* [TASK DESCRIPTION]: Put the stretch of material from the line containing "811x389 pixels." through the line containing "coord(641,823)", both included, into a JSON list of strings with one string per line and blank lines omitted.

* [ENTRIES SUPPLIED]:

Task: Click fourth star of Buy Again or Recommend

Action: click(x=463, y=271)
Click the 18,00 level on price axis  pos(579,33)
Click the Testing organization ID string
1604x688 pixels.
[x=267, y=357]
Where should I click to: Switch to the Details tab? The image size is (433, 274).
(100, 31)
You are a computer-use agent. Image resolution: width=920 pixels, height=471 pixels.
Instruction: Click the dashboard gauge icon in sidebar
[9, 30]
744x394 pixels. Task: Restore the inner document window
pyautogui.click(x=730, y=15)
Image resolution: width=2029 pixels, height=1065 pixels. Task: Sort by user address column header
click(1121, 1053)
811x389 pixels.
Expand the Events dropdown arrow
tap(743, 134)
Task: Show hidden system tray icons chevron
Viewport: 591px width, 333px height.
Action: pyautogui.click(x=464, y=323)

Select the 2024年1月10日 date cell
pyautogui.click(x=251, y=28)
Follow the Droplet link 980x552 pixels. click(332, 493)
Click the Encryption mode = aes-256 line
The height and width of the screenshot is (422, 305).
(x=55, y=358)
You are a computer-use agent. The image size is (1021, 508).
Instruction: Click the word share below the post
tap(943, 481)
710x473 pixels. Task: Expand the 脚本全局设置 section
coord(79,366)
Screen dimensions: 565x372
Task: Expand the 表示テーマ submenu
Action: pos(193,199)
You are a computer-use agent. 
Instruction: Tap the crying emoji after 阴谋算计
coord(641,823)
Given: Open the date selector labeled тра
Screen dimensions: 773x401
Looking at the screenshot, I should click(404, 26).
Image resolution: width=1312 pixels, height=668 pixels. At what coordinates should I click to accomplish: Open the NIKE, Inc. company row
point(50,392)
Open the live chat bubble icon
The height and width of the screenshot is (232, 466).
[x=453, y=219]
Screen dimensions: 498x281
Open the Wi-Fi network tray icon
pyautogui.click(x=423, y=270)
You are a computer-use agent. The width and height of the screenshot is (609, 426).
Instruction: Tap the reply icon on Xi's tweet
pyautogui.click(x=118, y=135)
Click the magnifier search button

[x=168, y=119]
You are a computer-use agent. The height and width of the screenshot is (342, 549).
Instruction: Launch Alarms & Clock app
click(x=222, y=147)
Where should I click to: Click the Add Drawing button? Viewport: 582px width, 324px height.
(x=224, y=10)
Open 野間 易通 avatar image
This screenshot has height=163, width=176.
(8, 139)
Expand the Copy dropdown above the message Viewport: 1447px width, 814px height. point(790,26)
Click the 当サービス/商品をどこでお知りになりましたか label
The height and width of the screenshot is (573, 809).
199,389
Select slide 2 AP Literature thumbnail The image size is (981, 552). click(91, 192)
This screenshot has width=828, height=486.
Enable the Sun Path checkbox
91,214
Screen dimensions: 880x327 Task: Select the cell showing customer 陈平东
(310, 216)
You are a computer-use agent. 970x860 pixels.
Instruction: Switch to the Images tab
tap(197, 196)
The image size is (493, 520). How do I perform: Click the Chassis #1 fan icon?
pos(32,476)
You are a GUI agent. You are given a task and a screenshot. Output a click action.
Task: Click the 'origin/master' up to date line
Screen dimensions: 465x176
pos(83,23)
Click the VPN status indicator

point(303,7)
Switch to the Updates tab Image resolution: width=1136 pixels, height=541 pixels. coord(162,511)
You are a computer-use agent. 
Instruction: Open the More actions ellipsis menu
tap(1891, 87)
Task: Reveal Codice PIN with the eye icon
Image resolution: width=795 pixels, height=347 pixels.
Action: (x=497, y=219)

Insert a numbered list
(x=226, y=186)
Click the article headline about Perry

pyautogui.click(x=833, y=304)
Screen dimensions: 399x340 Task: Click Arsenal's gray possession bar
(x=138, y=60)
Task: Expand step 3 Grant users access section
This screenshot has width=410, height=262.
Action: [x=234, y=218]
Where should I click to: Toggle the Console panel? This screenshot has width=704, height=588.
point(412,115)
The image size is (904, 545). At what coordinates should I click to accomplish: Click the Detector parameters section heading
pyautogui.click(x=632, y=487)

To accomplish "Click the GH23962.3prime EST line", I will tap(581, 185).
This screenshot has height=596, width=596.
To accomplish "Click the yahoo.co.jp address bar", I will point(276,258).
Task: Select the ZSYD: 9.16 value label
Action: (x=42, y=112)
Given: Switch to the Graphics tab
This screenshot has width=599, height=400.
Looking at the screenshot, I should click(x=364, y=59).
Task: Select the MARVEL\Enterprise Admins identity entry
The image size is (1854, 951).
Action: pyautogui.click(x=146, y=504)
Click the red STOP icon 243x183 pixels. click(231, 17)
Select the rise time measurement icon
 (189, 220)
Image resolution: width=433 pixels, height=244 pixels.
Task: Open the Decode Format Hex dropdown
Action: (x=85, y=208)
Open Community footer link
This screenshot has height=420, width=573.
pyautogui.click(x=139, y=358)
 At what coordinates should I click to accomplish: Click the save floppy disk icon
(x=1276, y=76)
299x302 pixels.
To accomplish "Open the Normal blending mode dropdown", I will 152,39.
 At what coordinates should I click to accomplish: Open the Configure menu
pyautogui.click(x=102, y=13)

* [RESPONSE TO THIS EXERCISE]:
[
  "811x389 pixels.",
  "Expand the Events dropdown arrow",
  "tap(743, 134)",
  "Task: Show hidden system tray icons chevron",
  "Viewport: 591px width, 333px height.",
  "Action: pyautogui.click(x=464, y=323)",
  "Select the 2024年1月10日 date cell",
  "pyautogui.click(x=251, y=28)",
  "Follow the Droplet link 980x552 pixels. click(332, 493)",
  "Click the Encryption mode = aes-256 line",
  "The height and width of the screenshot is (422, 305).",
  "(x=55, y=358)",
  "You are a computer-use agent. The image size is (1021, 508).",
  "Instruction: Click the word share below the post",
  "tap(943, 481)",
  "710x473 pixels. Task: Expand the 脚本全局设置 section",
  "coord(79,366)",
  "Screen dimensions: 565x372",
  "Task: Expand the 表示テーマ submenu",
  "Action: pos(193,199)",
  "You are a computer-use agent. ",
  "Instruction: Tap the crying emoji after 阴谋算计",
  "coord(641,823)"
]